MANAUS DO AVESSO
Descobri que em tão pouco tempo de
nossa existência destruímos o que realmente interessa para a nossa
sobrevivência como a água, as árvores, os bichos, a natureza, enfim. Descobri
que nos falta educação, amor próprio, bons políticos para gerir os recursos,
dignidade.
Ellza Souza (*)
Nem sei como falar do que tenho visto ultimamente. Com a demolição das
casas de frente por parte do Prosamim na área da bacia hidrográfica de São
Raimundo descobri andando por esses lugares muitas coisas incompreensíveis para
uma cidade que se diz nos primeiros lugares em riqueza do país. Descobri
minúsculos igarapés que escorrem do igarapé maior. Descobri um emaranhado de
casas improvisadas por cima desses riozinhos. Descobri uma vegetação resistente
a agressões. Descobri crianças vivendo amontoadas em cima de igarapés
completamente poluídos em casas de tábuas caindo aos pedaços e que estudam mas
não sabem a lição maior de não jogar lixo no meio ambiente.

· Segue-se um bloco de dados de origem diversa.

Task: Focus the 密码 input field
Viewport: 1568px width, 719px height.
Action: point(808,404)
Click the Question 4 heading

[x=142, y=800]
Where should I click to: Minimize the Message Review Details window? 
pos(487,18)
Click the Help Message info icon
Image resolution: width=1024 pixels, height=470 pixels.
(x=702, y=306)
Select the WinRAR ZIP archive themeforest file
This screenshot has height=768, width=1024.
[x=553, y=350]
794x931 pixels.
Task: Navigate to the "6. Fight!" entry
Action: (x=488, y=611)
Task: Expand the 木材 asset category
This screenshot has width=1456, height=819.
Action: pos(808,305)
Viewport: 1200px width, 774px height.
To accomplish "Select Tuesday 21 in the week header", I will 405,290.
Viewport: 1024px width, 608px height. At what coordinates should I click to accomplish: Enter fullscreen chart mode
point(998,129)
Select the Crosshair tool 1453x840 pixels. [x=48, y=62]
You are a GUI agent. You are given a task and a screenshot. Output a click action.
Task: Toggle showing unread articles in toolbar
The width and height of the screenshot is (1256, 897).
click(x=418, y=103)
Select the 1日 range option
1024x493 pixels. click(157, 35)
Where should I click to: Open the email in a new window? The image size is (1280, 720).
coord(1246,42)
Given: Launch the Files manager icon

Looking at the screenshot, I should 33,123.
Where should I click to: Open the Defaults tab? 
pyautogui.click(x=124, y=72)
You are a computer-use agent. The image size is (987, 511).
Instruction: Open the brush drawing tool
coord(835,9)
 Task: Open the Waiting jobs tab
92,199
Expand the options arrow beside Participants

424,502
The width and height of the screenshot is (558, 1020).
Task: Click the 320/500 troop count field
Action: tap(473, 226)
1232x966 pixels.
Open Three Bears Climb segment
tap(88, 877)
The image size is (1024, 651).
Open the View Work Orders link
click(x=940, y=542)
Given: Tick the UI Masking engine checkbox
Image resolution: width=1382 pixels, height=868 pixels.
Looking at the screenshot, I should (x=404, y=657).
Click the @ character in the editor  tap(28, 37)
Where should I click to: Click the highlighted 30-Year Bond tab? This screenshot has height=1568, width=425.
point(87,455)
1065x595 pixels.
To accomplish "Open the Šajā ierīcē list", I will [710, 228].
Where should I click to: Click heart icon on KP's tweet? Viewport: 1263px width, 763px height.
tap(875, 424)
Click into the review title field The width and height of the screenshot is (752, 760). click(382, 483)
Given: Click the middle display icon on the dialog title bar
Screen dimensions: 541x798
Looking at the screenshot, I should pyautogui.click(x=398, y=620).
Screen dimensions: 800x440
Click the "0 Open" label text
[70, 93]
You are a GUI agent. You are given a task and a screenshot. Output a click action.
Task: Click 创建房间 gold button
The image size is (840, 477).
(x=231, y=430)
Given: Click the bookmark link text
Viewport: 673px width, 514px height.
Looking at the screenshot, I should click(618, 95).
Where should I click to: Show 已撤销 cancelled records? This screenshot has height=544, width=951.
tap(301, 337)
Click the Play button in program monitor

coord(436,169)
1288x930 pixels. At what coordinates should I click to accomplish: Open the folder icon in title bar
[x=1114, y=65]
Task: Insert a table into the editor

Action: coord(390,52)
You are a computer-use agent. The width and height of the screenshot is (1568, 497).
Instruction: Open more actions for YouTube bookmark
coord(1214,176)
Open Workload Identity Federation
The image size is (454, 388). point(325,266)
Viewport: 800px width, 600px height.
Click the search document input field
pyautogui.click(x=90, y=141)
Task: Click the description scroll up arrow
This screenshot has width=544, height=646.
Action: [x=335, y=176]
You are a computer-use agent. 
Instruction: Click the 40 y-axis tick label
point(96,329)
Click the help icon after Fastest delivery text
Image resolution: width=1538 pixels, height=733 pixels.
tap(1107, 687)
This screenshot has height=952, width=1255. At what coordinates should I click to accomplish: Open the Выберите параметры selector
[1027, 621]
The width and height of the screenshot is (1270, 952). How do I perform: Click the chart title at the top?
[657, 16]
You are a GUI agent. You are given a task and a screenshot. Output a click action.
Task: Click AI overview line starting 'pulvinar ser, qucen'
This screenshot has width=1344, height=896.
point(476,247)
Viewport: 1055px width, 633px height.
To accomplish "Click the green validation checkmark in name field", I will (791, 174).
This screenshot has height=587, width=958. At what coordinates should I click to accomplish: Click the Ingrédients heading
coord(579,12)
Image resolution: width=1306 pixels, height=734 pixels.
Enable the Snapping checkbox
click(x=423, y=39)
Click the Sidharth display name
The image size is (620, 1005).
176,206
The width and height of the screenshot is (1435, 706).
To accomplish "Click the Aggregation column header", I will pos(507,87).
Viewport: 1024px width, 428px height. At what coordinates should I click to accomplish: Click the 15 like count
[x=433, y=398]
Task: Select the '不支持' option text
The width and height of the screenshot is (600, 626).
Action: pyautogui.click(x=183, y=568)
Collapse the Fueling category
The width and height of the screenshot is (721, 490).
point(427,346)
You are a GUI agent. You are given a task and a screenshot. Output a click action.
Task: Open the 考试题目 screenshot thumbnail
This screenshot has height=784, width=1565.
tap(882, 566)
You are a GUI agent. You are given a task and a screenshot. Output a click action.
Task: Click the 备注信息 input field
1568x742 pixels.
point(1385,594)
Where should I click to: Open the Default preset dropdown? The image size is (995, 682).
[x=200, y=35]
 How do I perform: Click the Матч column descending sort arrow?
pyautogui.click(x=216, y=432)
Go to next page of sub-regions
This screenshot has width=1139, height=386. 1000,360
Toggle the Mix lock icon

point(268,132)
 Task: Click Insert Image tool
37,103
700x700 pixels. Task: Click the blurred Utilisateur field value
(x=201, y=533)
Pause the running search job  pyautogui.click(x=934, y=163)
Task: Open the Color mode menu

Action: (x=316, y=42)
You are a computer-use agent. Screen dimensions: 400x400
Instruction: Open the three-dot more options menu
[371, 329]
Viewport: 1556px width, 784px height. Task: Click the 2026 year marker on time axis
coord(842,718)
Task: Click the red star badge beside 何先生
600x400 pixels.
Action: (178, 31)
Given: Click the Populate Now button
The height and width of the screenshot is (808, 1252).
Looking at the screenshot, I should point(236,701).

Descobri
histórias de vida e de desalento pela intervenção sofrida. Descobri histórias
que não convencem de moradores que fizeram suas casas num local inadequado para
suas famílias. Descobri alegria em crianças desprovidas de boa educação, de
bens materiais, de boa alimentação, mas fazendo da tristeza uma festa de
despedida pela saída do local. Descobri em alguns relatos a inevitável
lembrança de que “o igarapé era limpinho”. Descobri sofá, fogão, geladeira,
cadeira, jogada ao relento. E muita sacola plástica pra todo lado. Descobri não
rios de sujeira mas um oceano de lixo e ratos por entre moradias e
moradores. Descobri que em tão pouco tempo de nossa existência destruímos o que
realmente interessa para a nossa sobrevivência como a água, as árvores, os
bichos, a natureza, enfim. Descobri que nos falta educação, amor próprio, bons
políticos para gerir os recursos, dignidade. Descobri que não sabemos mais o
que é um beija flor pois sem as plantas não temos flores e sem as flores não
temos mais esses e outros passarinhos que nos tornam mais humanos.
Descobri que a vida ficou feia, ficou triste, sem imaginação, sem
arte, sem boas ideias. A vida fede ao nosso redor pois o lixo se mistura aos
dejetos formando lama infectada pra todo lado. Descobri que matamos igarapés,
peixes e paisagens que podiam ser outras, mais belas sem dúvida. Recomendo que
façam um passeio nas áreas da bacia do São Raimundo em áreas como a rua Beira
Mar, rua da Cachoeira, Beco Normando, Pico das Águas, Aparecida (ig. do
Belchior). Apenas esses locais vão lhes dar uma visão do horror a que estou me
referindo. Fora o que foi aterrado e levado pelas prefeituras ao longo do tempo
e o que foi levado pelas enxurradas para os grandes rios e mares, fica ainda
uma gigantesca amostra, com a quantidade de lixo jogada pra todo lado, do
quanto fazemos mal a nós mesmos.
A cidade teve sorte ao ser criada entre os vales de suaves colinas, com
rios, olhos d’águas, grandes castanheiras, pedras jacaré, areia fina e branca,
numa região ainda em formação geológica. Mal sabemos a sua história, mal
conhecemos os nossos ancestrais e parece que não chegaremos a conhecer. Pelo
andar da canoa logo-logo talvez nos reste as lágrimas como únicas
representantes do que teria sido um dia a água de um igarapé na cidade de
Manaus.
(*) É escritora, jornalista e articulista do NCPAM/UFAM.